*Teks Bacaan*:
►

Baca berita tanpa iklan. Gabung Kompas.com+

[Cerita Dunia] Napoleon Bonaparte, Ubah Nasib dari Prajurit menjadi Kaisar Perancis

Kompas.com - 05/12/2020, 15:35 WIB
Shintaloka Pradita Sicca

Penulis

KOMPAS.com - Napoleon Bonaparte, seorang prajurit yang membuat dirinya menjadi seorang Kaisar Perancis dan menaklukkan sebagian besar Eropa pada awal abad ke-19.

Napoleon lahir pada 15 Agustus 1769 di Ajaccio di pulau Mediterania di Corsica, dari pasangan Carlo Buonaparte dan Romalino Buonaparte.

Lahir dari keluarga yang tidak kaya, Napoleon dewasa dapat menyanding pangkat menjadi pemikir militer terbesar di Eropa.

Karir Napoleon dimulai pada 30 tahun sebelum Perang Waterloo pada 1785, ketika dia lulus dari akademi militer di Paris, seperti yang dilansir dari History Extra.

Meski terampil dalam belajar dan rakus membaca strategi militer, Napoleon sempat dikucilkan oleh teman-teman sekelasnya yang selalu menganggapnya orang luar Perancis dengan aksen berbicara yang aneh.

Baca juga: [Cerita Dunia] Bagaimana Negara Uni Emirat Arab Terbentuk?

Pada usia 15 tahun, Napoleon menjadi kepala keluarganya, setelah ayahnya meninggal.

Dia membawa keluarganya ke Perancis pada 1793 ketika di Corsica terjadi kekacauan. Di Perancis, Napoleon kembali ke tugas militer.

Melansir dari History, ia bekerjasama dengan Augustin Robespierre, saudara dari pemimpin revolusioner Maximilien Robespierre, seorang Jacobin yang merupakan kekuatan kunci di balik Reign of Terror (1793-1794), suatu periode kekerasan melawan musuh revolusi.

Selama masa itu, Napoleon dipromosikan menjadi brigadir jenderal di angkatan darat.

Namun, setelah Robespierre jatuh dari kekuasaan dan dipenggal pada Juli 1794, Napoleon secara singkat dikenakan tahanan rumah karena hubungannya dengan kedua saudara itu.

Pada 1795, Napoleon membantu menekan pemberontakan royalis melawan pemerintah revolusioner di Paris dan dipromosikan menjadi mayor jenderal.

Baca juga: [Cerita Dunia] Konferensi Teheran, Cikal Bakal Sekutu dalam Perang Dunia II

Kekuatan Napoleon

Sejak 1792, pemerintahan revolusioner Perancis telah terlibat dalam konflik militer dengan berbagai negara Eropa.

Pada 1796, Napoleon memimpin pasukan Perancis yang mengalahkan pasukan Austria yang lebih besar, salah satu saingan utama negaranya, dalam serangkaian pertempuran di Italia.

Pada 1797, Perancis dan Austria menandatangani Perjanjian Campo Formio, yang menghasilkan keuntungan teritorial bagi Perancis.

◄

*Baris tentang letak target*:
►

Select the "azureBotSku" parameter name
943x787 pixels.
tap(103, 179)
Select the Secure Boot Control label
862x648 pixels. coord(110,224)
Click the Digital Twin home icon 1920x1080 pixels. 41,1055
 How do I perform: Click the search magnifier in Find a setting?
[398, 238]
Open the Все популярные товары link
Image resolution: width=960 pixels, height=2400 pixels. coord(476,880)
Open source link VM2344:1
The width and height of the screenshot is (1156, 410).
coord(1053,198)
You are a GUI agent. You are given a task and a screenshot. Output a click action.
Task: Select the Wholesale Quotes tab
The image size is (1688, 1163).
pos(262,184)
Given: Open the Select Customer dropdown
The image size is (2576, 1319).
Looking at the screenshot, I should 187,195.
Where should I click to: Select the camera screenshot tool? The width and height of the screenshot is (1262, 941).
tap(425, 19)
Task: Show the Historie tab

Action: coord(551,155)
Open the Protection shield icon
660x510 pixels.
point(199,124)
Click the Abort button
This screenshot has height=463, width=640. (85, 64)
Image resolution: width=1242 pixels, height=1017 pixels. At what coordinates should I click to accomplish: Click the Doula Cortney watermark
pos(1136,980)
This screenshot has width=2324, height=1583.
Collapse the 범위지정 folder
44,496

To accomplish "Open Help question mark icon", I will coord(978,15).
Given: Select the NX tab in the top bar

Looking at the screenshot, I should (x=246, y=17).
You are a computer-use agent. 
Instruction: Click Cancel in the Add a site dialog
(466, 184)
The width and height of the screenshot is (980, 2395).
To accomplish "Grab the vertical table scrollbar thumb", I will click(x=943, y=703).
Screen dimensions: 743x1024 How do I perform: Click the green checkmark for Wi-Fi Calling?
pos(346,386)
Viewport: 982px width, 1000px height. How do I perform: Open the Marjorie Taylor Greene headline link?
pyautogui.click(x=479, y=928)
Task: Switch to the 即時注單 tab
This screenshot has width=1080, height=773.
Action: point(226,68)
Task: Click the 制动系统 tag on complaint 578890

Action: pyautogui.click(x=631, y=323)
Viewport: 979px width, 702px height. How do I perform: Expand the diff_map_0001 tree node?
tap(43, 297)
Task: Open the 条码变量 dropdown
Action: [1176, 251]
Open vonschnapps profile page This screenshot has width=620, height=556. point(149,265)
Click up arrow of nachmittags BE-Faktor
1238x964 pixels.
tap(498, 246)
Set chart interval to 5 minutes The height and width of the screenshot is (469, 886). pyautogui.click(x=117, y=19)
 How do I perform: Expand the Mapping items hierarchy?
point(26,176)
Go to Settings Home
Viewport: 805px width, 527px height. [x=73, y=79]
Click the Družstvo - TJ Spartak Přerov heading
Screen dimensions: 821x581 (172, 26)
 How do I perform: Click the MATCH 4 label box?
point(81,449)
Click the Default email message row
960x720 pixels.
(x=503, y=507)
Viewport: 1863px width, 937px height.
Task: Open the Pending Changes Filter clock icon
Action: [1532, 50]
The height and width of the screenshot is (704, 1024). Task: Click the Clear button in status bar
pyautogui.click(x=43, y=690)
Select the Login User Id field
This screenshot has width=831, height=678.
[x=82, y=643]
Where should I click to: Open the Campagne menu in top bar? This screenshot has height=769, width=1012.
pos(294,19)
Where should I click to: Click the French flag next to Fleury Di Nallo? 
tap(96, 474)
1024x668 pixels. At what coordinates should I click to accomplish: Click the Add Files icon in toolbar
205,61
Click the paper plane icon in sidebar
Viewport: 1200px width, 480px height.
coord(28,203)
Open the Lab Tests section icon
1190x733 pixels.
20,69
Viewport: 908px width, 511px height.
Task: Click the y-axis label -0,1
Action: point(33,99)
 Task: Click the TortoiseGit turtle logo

◄

*Soal Latihan*:
Lanjutkan teks bacaan tentang Napoleon Bonaparte setelah kalimat terakhir yang tercantum.

*Jawaban Soal*:
Tahun berikutnya, Direktori, kelompok beranggotakan 5 orang yang telah memerintah Perancis sejak 1795, menawarkan untuk membiarkan Napoleon memimpin invasi ke Inggris.

Namun, Napoleon tak sepakat dan memutuskan bahwa angkatan laut Perancis belum siap untuk melawan Angkatan Laut Kerajaan Inggris yang superior.

Baca juga: [Cerita Dunia] Kecelakaan Mobil Putri Diana dan Kejanggalannya

Ia mengubah target dengan mengusulkan invasi ke Mesir dalam upaya menghapus rute perdagangan Inggris dengan India.

Alhasil, pasukan Napoleon mencetak kemenangan melawan penguasa militer Mesir, Mamluk, pada Pertempuran Piramida pada Juli 1798.

Namun pada Pertempuran Nil Agustus 1798, pasukannya terdampar setelah armada angkatan lautnya hampir dihancurkan oleh Inggris.

Pada awal 1799, tentara Napoleon melancarkan invasi ke Suriah yang diperintah Kekaisaran Ottoman, yang berakhir dengan pengepungan yang gagal dari Acre, yang terletak di zaman modern Israel.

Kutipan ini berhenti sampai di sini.